Since my Epilepsy was re-diagnosed in 2017, I’ve been trying to find the perfect balance with my health, I thought October 2019 would remain as my last seizure, but on my birthday this year in July, I had an episode. Knowing that it was caused by missed medication made me more irritated, as it could have been avoided. Luckily, my neurologist said that considering it was a provoked seizure, this shouldn’t affect me getting my license back in October (yay!).
After I’ve had a relapse, I try to bounce back as soon as possible to return to my normal life. I couldn’t do this without the support from my amazing friends. They’ve gone above and beyond after my seizure, I’m pretty sure they were more shaken up about it than I was. It’s not something everyone has seen, so I can understand why it would be an emotional experience.
On some occasions, I had been putting my body and mind under immense stress. Working too many hours each week to get some extra cash, overthinking how the next 6 months of my life will pan out and letting my anxiety get the best of me were all contributing factors to my seizure and it could have been avoided.
Most people don’t realise there is more to the condition than avoiding flashing lights. This can be true for some people, but it’s a stereotype and isn’t always accurate. In fact, only a small percentage of people are sensitive to flickering lights. There are lots of different types of epilepsy. Each person has different triggers and warning signs. Every situation is unique. I wanted to write this post to explain in a little more detail about the condition and how it’s affected me over the years.
Symptoms of epilepsy can vary from barely noticeable to very dramatic, depending on the area of the brain affected. Some people stare into space, this was a symptom I suffered from when I was younger. I would blankly stare for several minutes then carry on the conversation where I left off not realising that others had moved on by this point. Looking back, I think people would humour me and continue the same chat.
Confusion is another common symptom. Just after a seizure, before I’m fully conscious, I can feel on edge and confused on my whereabouts, sometimes I don’t recognise my family or friends. Other people vomit, giggle uncontrollably, have difficulties breathing, lose consciousness, or experience tremors.
SEIZURES HAVE STAGES
All seizures go through a 3-stage process. The first stage is where you experience signs of a seizure. These will be smells, sounds, tastes or feeling lightheaded for example. Stage two is the seizure itself, whether it is a partial or a major one. The final stage is where the brain is recovering, this can take seconds or hours depending on the person and severity of the episode, and usually this is followed by confusion and memory loss. If a seizure lasts for more than 5 minutes, call an ambulance for help.

■ RECORDS SUPPLIED:
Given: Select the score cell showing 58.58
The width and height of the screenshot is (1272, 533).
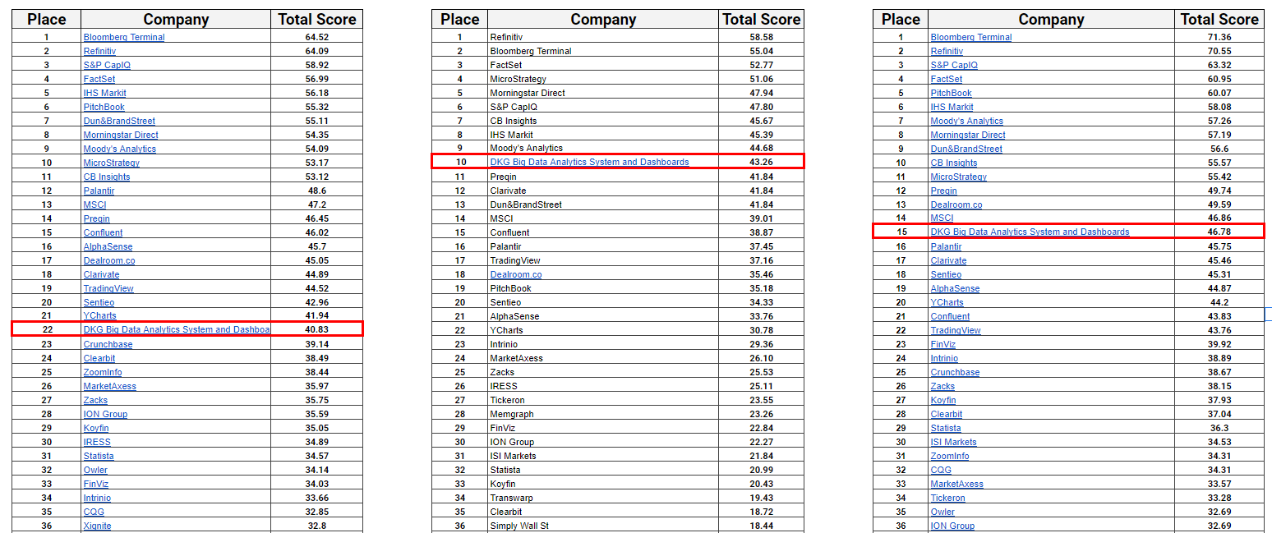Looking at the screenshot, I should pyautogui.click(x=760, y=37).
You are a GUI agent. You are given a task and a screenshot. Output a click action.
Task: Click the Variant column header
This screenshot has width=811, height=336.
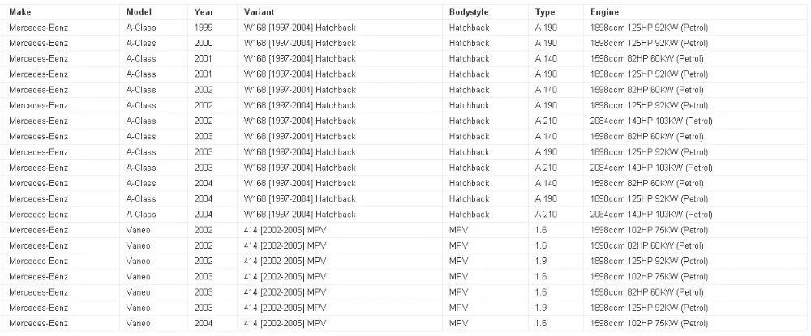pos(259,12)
...
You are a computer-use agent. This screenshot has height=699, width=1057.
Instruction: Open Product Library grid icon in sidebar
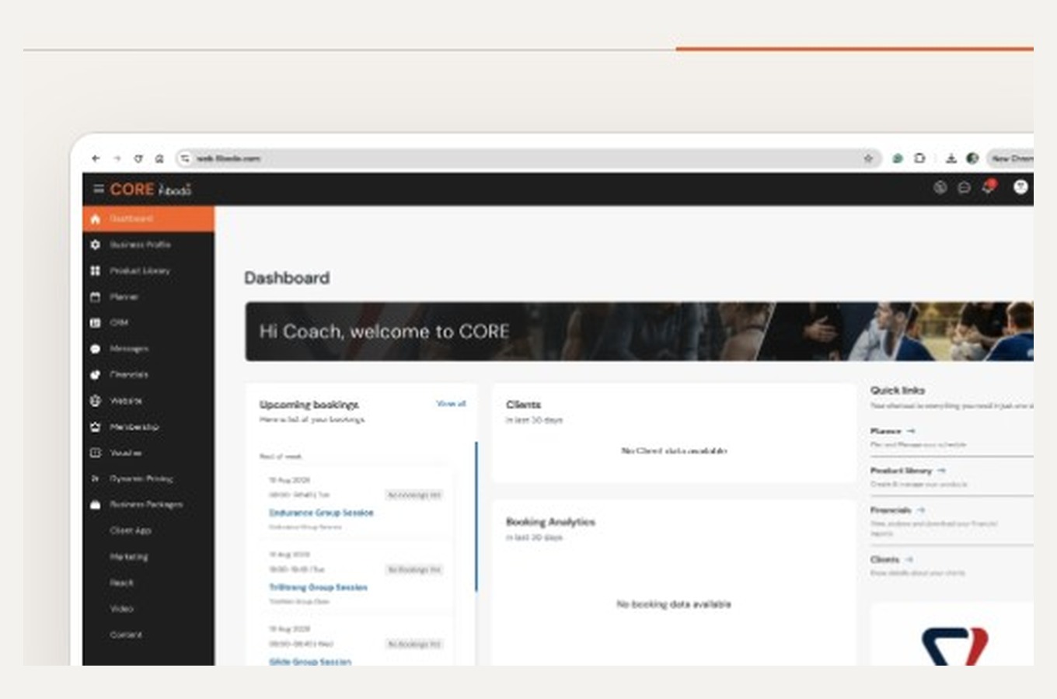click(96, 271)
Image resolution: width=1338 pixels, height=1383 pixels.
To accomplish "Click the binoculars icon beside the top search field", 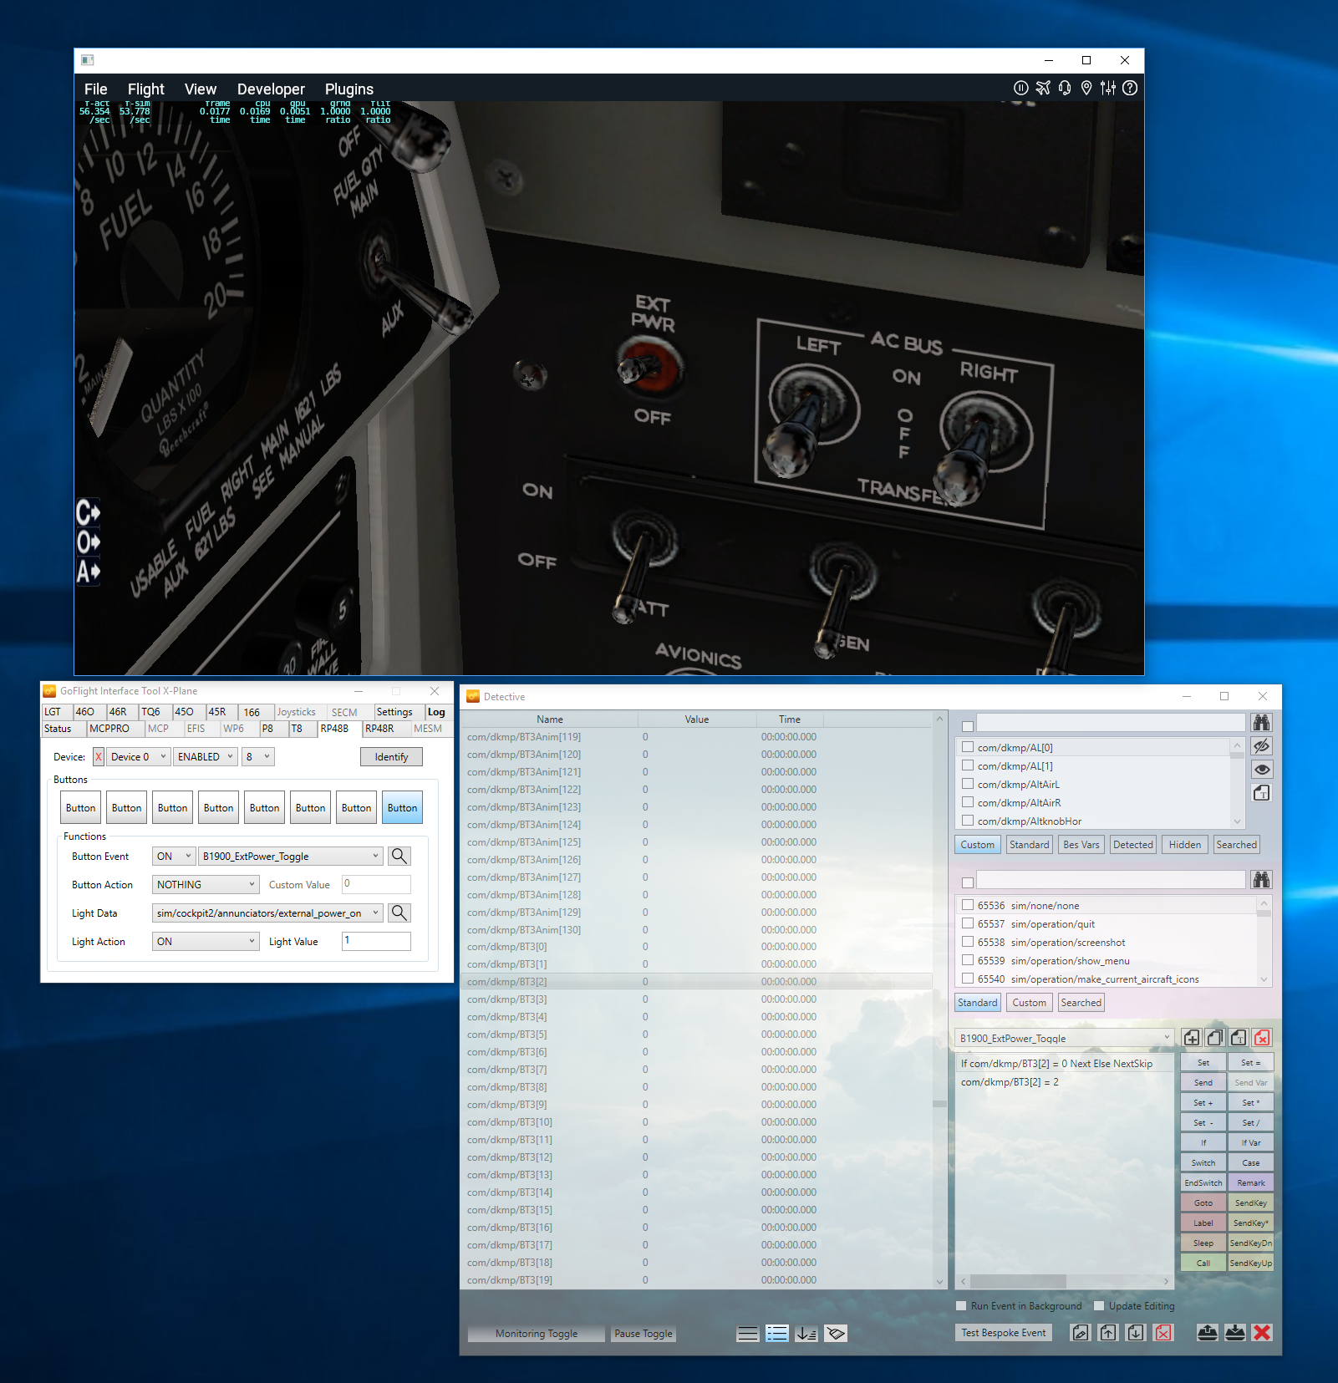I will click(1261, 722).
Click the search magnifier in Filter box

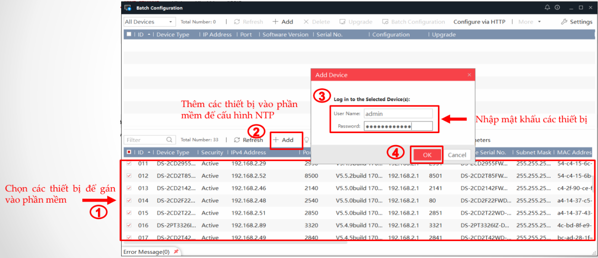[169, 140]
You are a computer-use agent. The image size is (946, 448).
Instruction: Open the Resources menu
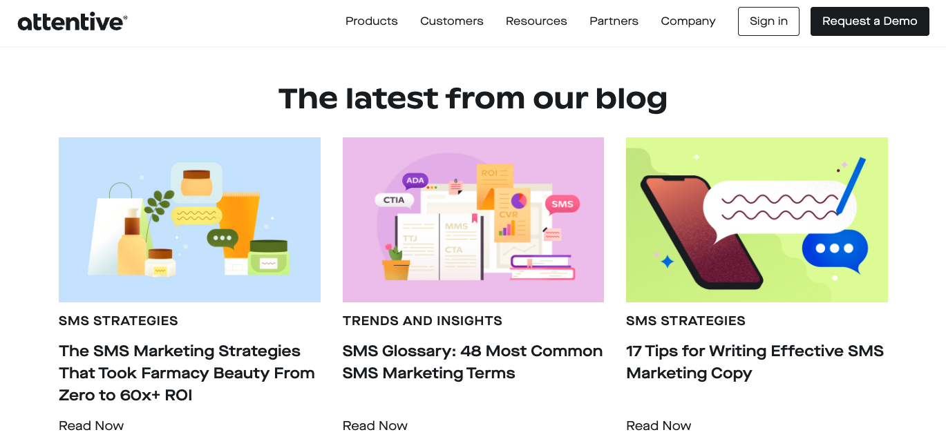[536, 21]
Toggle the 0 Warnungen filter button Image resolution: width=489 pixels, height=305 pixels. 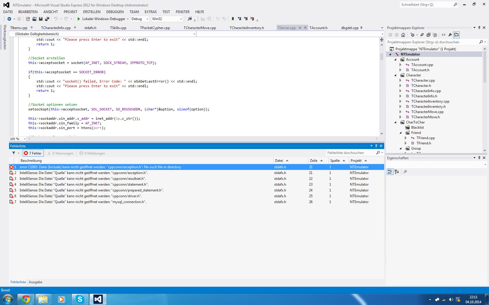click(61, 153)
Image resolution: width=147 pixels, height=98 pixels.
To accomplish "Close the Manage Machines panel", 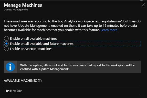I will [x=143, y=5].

■ WORK TASK: Continue the post about living with epilepsy, starting right after its last sentence, which advises calling an ambulance when a seizure goes past 5 minutes.

■ RESULT OF THE EXERCISE:
IT’S NOT JUST ABOUT SEIZURES
Epilepsy isn’t only about seizures, sometimes the condition can cause a change in behaviour and personality or lead to other neurological problems such as learning difficulties, depression or anxiety. I personally have suffered from all of these in the past. Due to my medication, I’m unable to go on anti-depressions as it increases the risk of a seizure. I’m happy to say that I haven’t dealt from these issues for a while.
Each person will experience different warning signs. Personally, I feel exhausted and have headaches before a seizure. When I was younger, I would smell burnt rubber before an episode. Although the recent ones haven’t given me these heads up. Depending on the person, warning signs can be anything. You need to understand your body and how epilepsy affects it, the sooner you identify the warning signs, the better prepared you will be.
Due to the nature of epilepsy, certain limitations are put on your life. I believe the hardest one for me was losing my driving license, a lot of people aren’t aware that you have to be seizure free for a period of time. Every country will have different requirements. In Canada, you only need to be healthy for 6 months whereas in the UK it’s 1 year. Even if you’re on medication, you still need to wait the set time. This took away a great deal of my independence; I felt the restrictions of not having the freedom to travel where I wanted on my own schedule. I would have to either ask for a lift or work to a bus timetable. On the plus side, I was given a free bus pass in the UK, not in Canada though so that sucks!
This next one could make some people very angry. To reduce the risk of seizures, it’s recommended to keep track of your alcohol intake. You can still grab a beer with friends or have a glass of wine with a meal but be careful. Try not to go on hardcore nights out, especially until you have your Epilepsy under control. When you’re diagnosed, it doesn’t mean you can’t have fun, it just means you have to be more considerate.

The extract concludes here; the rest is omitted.